[Saved data entries]
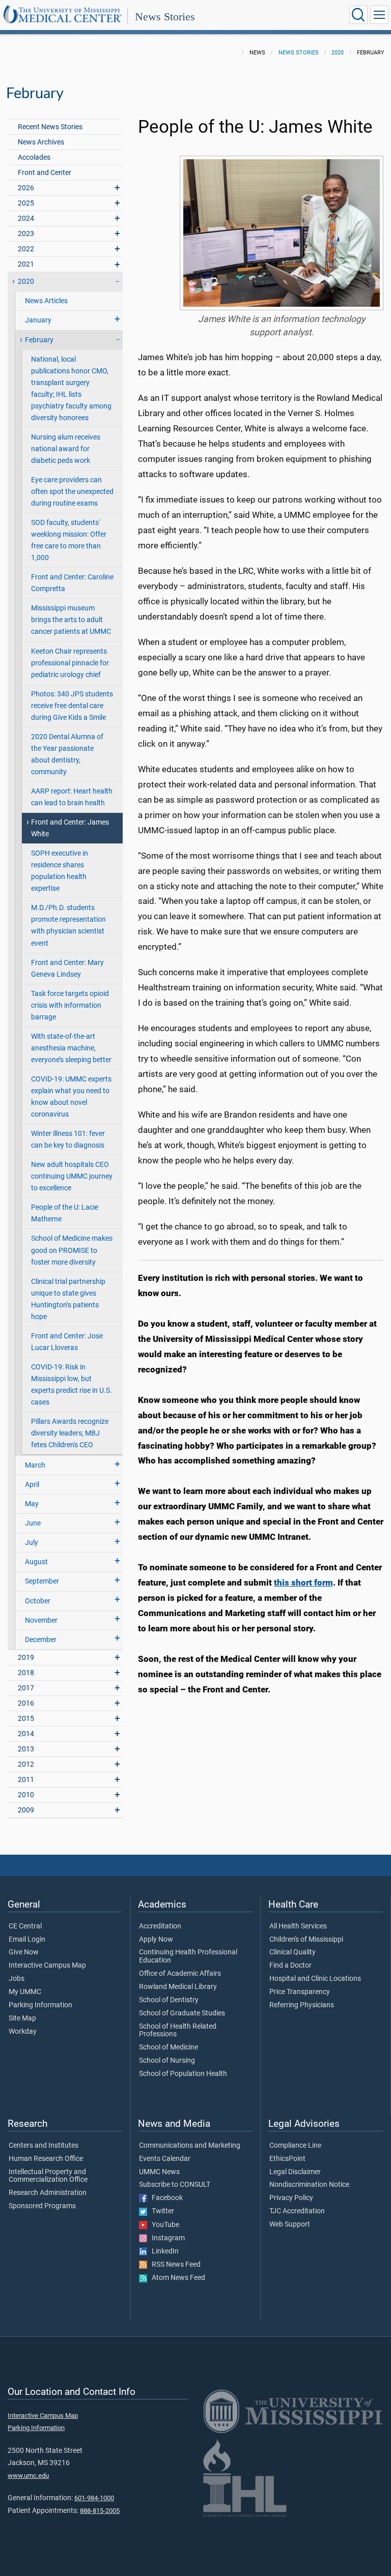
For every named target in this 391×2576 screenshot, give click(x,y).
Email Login (27, 1940)
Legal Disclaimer (295, 2172)
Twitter (160, 2211)
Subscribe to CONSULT (174, 2185)
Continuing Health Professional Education (188, 1956)
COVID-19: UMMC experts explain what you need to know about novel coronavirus (71, 1097)
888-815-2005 (100, 2510)
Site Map (22, 2018)
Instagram (166, 2238)
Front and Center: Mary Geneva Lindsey (67, 968)
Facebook (165, 2198)
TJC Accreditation (297, 2211)
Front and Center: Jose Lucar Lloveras (67, 1342)
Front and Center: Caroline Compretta (72, 583)
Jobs (16, 1979)
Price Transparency (299, 1992)
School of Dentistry (169, 2000)
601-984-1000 (94, 2498)
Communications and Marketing (189, 2146)
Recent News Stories (50, 127)
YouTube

__Exercise goal__: From the line containing "Communications and Marketing (189, 2146)" down to the final line of the data, write out every line exactly; both the first and last of these belong in your answer, and nothing else does.

__Result of the task__:
Communications and Marketing (189, 2146)
Recent News Stories (50, 127)
YouTube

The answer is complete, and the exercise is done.